**Schriftliche Aufgabe**
An welchem Datum wird die documenta 13 laut dem Seitenauszug eröffnet?

**Seitenauszug**
Kassel - Nach äußerst erfolgreich gewahrter äußerster Diskretion aller Mitglieder der Findungskommission (mit u. a. Udo Kittelmann, Alte und Neue Nationalgalerie Berlin; Kaspar König, Museum Ludwig Köln; Kathy Halbreich, MOMA New York) ist es also heraußen: Die documenta 13 (Eröffnung am 8. Juni 2012) wird die Chefkuratorin des Castello di Rivoli in Turin Carolyn Christov-Bakargiev leiten. Ihrem Kuratorium werden unter anderen angehören und also ab nun mit viel Künstlerpost rechnen müssen: Massimiliano Gioni (New York), Lisette Lagnado (Brasilien) und Viktor Missiano (Moskau). (mm)

Topjob im Kunstbetrieb

Unter falschem Namen musste die US-Amerikanerin Carolyn Christov-Bakargiev kürzlich in einem Hotel in Kassel übernachten - wie übrigens noch einige andere hochkarätige Kuratoren aus aller Welt. Sie alle hatten es im Ausscheidungskampf um die künstlerische Leitung der Documenta 13 bis ins Finale geschafft. Höchste Geheimhaltung - wer es letztlich doch nicht wird, sollte nicht bekannt werden.

Aber die Namen sickerten durch, allen voran jener der Favoritin. Am Mittwoch wurde die kompetente Kosmopolitin vom Aufsichtsrat der Documenta schließlich offiziell mit dem begehrten Topjob betraut - nach Catherine David leitet damit zum zweiten Mal eine Frau die Weltkunstschau, die 1955 gegründet wurde und alle fünf Jahre stattfindet.

**Bereitgestellte Daten**
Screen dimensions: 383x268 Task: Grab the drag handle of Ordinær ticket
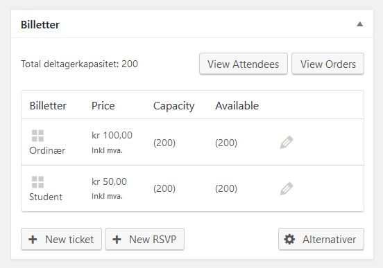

**Ergebnis der Übung**
Am 8. Juni 2012.